Laying an insulated floor in an RV serves two purposes. The insulation minimizes the heat (or cold) transfer between the interior and the exterior of the van, while the subfloor creates a solid base upon which all the cabinets can be attached to.
Temperature control or more precisely control of the humidity inside the van, is the most important issue when converting a van.
This project is subdivided into seven smaller projects, that are each documented with videos, photos and a step-by-step guides. When the project is completed, the entire guide will be made available as a FREE download below.
Noise reduction in cargo vans is sometimes important and the wheel wells are the obvious place to tackle the main source of noise production.
To cut out the wheel wells and the C pillars from the plywood sub-floor, paper templates are made to accurately transfer the shape of the floor in the workshop.
Insulating the floor, will help control temperature variations within the RV and add some sound reduction as an additional benefit.
To reduce squeaking and prevent unwanted movement of the insulation, spray glue will hold it to the metal floor.
The remaining spaces between the insulation panels are filled with an application of spray foam.
The plywood sheets are fitted and installed on top of the insulation.
The hardware is installed, caulk applied and the finishing touches are being made.
- Download This Free Guide [ .pdf Download ] – Size: 3.4 Mb
- 56 Pages.
- 8 Videos
- 115 Images
Other projects of this Van Conversion:
- Mod 1: 12V OUTLET TO DUAL USB
- Mod 2: BACKUP PARKING SENSOR
- Mod 3: CABIN CURTAIN
- Mod 4: INSULATED FLOOR
- Mod 5: FLOOR VENT
- Mod 6: MURPHY BED/DESK
- Mod 7: CCP FUSES
- Mod 8: FRONT PARKING SENSOR
- Mod 9: CAR RADIO REPLACEMENT
- Mod 10: 4 CAMERA MOBILE DVR
- Mod 11: ROOF VENT
- Mod 12: 15 AMP HOOKUP CABLE
- Mod 13: SHOWER-IN-A-BOX
I’m just a DIY’er with a lot of common sense, but with some of the projects, I use some tools and materials, that require you to really know, what you’re doing. Always read the manual and consult an expert if you’re in doubt.
I liked all your videos. It seems you know what you are doing. Besides the filming was great even in difficult and narrow passages.
Thanks for your encouragement!
I’m enjoying your floor insulation guide, it’s very clear, useful, and easy to follow. I have a question as to why you place the insulation board silver side up vs silver side down? My plan was to place the silver-side down to protect from any moisture from the bottom of the van. Thanks. Any you advice you can provide.
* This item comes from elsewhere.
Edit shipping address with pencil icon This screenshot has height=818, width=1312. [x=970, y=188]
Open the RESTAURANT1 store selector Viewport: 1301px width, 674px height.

First, I’m not an expert at this, but have researched it extensively.
The reflective layer on insulation boards has more to do with insulation than moisture protection. A separate moisture barrier would do more in that case.
From a practical standpoint, I approached this issue by looking at insulation, ventilation and moisture prevention. I find that proper insulation is virtually impossible in a van. Just opening a door to enter or leave, will affect the entire living area. The many door and window cracks and other openings around the vehicle make it even worse, both in winter and summer. As a warm weather traveler, I’m fortunate to be able to moderate the insulation; if you use the van in cold climates, extra insulation is always a necessity.
Then there is the issue of keeping the heat inside (in winter) or out (in summer). You place the reflective layer on the side of the heat. I regard the metal skin of the vehicle as the moisture barrier, others place an extra barrier on the interior side of the walls. The Ford Transit already has an issues with moisture retention inside the wall cavities, so I decided against the extra barrier and opted in for more ventilation.
While I also started my design with propane appliances, I have converted to an all-electric system. Otherwise, propane would have produced a lot of moisture inside the vehicle. Another measure that reduces moisture in the van, was the floor vent, that I installed inside the wall, just behind the drivers seat. In combination with the roof vent, which is located at the opposite end of the living area, natural convection is induced. It also allows for cooler temperatures from underneath the vehicle to enter.
Many more things can be done to improve temperature and moisture, but insulation and on which side the reflective material should be, is a lower priority to me. Ventilation (and sometimes heating) is in my opinion much more important.